(Goal of the exercise)
Arrange the lines of the items below, from the first line through the line with "This screenshot has height=1024, width=1536.", into a numbered list, omitting blank lines.

START Data records

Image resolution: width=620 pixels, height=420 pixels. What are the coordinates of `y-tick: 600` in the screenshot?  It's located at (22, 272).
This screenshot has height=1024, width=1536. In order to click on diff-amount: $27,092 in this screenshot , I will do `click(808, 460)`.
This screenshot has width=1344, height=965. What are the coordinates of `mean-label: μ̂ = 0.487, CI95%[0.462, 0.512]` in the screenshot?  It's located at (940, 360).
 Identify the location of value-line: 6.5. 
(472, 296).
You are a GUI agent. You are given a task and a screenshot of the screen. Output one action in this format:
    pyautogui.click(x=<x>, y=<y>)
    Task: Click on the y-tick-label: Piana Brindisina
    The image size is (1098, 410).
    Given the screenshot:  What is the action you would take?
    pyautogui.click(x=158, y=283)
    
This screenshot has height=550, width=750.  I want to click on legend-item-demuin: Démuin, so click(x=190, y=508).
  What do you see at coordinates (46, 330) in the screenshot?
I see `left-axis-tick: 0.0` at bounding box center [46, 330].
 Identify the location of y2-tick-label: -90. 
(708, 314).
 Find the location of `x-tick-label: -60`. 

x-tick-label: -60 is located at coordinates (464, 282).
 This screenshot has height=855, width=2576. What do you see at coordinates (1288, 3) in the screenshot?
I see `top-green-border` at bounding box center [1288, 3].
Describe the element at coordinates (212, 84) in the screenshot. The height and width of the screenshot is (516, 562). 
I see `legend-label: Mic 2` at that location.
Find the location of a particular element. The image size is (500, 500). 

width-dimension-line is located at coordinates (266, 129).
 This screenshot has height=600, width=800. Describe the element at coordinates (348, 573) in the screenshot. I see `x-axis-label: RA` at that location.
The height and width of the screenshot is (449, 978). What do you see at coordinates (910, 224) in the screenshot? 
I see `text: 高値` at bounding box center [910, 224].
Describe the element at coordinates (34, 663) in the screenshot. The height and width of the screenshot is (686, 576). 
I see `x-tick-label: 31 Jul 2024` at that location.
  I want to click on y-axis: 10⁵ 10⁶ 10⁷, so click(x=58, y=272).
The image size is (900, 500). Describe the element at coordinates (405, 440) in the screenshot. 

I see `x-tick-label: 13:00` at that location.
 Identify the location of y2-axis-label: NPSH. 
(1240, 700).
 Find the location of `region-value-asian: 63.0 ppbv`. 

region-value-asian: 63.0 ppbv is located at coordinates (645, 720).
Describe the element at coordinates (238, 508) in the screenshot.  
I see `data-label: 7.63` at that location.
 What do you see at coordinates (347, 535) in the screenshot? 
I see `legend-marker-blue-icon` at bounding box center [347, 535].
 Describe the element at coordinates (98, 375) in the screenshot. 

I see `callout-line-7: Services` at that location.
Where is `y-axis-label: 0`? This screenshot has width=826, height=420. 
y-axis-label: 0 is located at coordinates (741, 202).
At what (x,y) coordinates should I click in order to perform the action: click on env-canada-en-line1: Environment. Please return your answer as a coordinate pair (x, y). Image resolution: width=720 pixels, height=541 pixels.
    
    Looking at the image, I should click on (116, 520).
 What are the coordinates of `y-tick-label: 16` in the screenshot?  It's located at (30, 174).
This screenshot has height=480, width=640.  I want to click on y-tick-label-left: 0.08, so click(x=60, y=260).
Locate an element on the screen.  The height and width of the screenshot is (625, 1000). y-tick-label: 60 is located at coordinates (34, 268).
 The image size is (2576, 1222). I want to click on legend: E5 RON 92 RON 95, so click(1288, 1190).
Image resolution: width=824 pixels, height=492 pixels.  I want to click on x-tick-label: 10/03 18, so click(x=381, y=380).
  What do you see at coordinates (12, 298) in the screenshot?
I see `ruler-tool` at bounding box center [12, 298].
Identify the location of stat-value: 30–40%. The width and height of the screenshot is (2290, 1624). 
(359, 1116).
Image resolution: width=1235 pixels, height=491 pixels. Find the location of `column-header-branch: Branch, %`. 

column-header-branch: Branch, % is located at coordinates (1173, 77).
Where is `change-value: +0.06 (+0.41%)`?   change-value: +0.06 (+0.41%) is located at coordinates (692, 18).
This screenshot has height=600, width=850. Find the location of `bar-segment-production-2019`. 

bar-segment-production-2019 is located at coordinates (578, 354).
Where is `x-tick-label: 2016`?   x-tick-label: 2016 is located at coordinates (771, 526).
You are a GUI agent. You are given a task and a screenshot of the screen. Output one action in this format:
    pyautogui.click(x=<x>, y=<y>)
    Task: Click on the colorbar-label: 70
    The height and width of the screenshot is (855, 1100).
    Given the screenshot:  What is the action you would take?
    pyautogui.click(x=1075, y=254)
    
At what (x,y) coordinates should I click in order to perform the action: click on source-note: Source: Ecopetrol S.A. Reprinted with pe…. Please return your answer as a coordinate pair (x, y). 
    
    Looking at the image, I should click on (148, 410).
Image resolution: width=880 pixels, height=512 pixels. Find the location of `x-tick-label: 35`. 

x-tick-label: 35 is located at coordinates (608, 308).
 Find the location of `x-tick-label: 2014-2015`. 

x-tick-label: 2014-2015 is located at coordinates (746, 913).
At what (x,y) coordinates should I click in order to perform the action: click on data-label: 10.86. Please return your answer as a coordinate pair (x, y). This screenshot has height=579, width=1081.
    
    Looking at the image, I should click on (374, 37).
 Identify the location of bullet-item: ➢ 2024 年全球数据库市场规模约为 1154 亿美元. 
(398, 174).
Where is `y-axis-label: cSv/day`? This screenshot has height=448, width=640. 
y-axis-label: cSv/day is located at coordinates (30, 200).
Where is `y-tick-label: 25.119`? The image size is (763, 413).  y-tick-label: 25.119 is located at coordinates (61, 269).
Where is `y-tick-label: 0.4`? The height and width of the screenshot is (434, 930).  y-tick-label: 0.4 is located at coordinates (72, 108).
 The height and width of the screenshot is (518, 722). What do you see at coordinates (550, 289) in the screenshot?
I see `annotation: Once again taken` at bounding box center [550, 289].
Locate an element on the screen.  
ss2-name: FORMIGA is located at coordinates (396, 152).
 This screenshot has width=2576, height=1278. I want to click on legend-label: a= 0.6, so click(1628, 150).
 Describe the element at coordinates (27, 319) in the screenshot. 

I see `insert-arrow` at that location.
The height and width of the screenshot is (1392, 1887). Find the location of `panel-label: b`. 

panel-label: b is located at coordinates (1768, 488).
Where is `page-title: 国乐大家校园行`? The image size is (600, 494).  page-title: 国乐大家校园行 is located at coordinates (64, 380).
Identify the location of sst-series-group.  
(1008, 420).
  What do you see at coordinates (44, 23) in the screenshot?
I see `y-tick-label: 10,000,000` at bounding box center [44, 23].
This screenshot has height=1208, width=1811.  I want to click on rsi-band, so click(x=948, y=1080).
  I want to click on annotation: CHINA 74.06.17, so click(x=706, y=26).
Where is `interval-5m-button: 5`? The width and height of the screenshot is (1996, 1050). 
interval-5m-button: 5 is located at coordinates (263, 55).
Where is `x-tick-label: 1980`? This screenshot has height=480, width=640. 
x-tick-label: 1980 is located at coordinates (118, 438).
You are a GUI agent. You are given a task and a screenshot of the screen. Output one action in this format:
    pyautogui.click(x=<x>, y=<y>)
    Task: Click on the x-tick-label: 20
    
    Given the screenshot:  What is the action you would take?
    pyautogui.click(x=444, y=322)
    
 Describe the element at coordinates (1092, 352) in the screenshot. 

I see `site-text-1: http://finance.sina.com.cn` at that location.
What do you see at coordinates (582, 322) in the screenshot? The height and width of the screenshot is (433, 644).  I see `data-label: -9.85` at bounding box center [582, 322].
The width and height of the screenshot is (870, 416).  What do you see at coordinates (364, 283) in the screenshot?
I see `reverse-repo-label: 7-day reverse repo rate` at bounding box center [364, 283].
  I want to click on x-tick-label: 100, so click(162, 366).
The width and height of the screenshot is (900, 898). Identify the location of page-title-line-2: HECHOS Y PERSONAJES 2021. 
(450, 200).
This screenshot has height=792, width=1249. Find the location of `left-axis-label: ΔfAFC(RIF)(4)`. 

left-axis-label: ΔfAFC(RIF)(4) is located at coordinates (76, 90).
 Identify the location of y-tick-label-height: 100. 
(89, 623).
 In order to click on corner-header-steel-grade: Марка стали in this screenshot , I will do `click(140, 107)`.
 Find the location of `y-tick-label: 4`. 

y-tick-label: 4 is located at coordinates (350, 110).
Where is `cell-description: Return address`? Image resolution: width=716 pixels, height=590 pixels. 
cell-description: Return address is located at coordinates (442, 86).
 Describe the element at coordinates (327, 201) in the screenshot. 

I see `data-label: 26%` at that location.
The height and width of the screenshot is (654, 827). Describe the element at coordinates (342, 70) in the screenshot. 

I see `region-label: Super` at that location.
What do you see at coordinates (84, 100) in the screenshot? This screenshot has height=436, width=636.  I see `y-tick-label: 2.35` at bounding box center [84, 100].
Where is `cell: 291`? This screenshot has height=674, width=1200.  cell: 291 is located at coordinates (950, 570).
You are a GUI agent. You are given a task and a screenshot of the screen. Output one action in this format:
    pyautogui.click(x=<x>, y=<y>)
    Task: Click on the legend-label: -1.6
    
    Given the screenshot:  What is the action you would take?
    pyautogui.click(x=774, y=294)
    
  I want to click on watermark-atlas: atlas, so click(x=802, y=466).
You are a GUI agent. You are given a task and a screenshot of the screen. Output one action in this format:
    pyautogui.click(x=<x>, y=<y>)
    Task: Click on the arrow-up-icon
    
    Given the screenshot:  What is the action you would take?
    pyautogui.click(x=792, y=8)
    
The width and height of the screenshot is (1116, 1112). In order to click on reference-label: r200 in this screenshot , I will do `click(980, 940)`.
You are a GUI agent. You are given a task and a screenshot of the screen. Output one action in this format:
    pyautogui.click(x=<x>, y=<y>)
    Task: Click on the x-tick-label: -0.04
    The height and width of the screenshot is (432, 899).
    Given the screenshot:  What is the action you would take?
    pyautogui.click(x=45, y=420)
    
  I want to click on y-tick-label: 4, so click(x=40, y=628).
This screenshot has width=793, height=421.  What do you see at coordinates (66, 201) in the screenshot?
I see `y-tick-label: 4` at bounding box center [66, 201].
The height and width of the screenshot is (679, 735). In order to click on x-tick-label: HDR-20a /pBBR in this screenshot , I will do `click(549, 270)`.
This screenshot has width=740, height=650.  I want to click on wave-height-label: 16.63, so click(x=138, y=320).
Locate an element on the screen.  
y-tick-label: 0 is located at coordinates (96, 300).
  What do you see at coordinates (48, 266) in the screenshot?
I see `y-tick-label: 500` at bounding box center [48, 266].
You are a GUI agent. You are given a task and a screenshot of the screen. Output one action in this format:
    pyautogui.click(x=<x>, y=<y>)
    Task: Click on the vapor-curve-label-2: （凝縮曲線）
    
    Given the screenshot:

END Data records

(Response to the exercise)
1. Image resolution: width=620 pixels, height=420 pixels. What are the coordinates of `y-tick: 600` in the screenshot?  It's located at (22, 272).
2. This screenshot has height=1024, width=1536. In order to click on diff-amount: $27,092 in this screenshot , I will do `click(808, 460)`.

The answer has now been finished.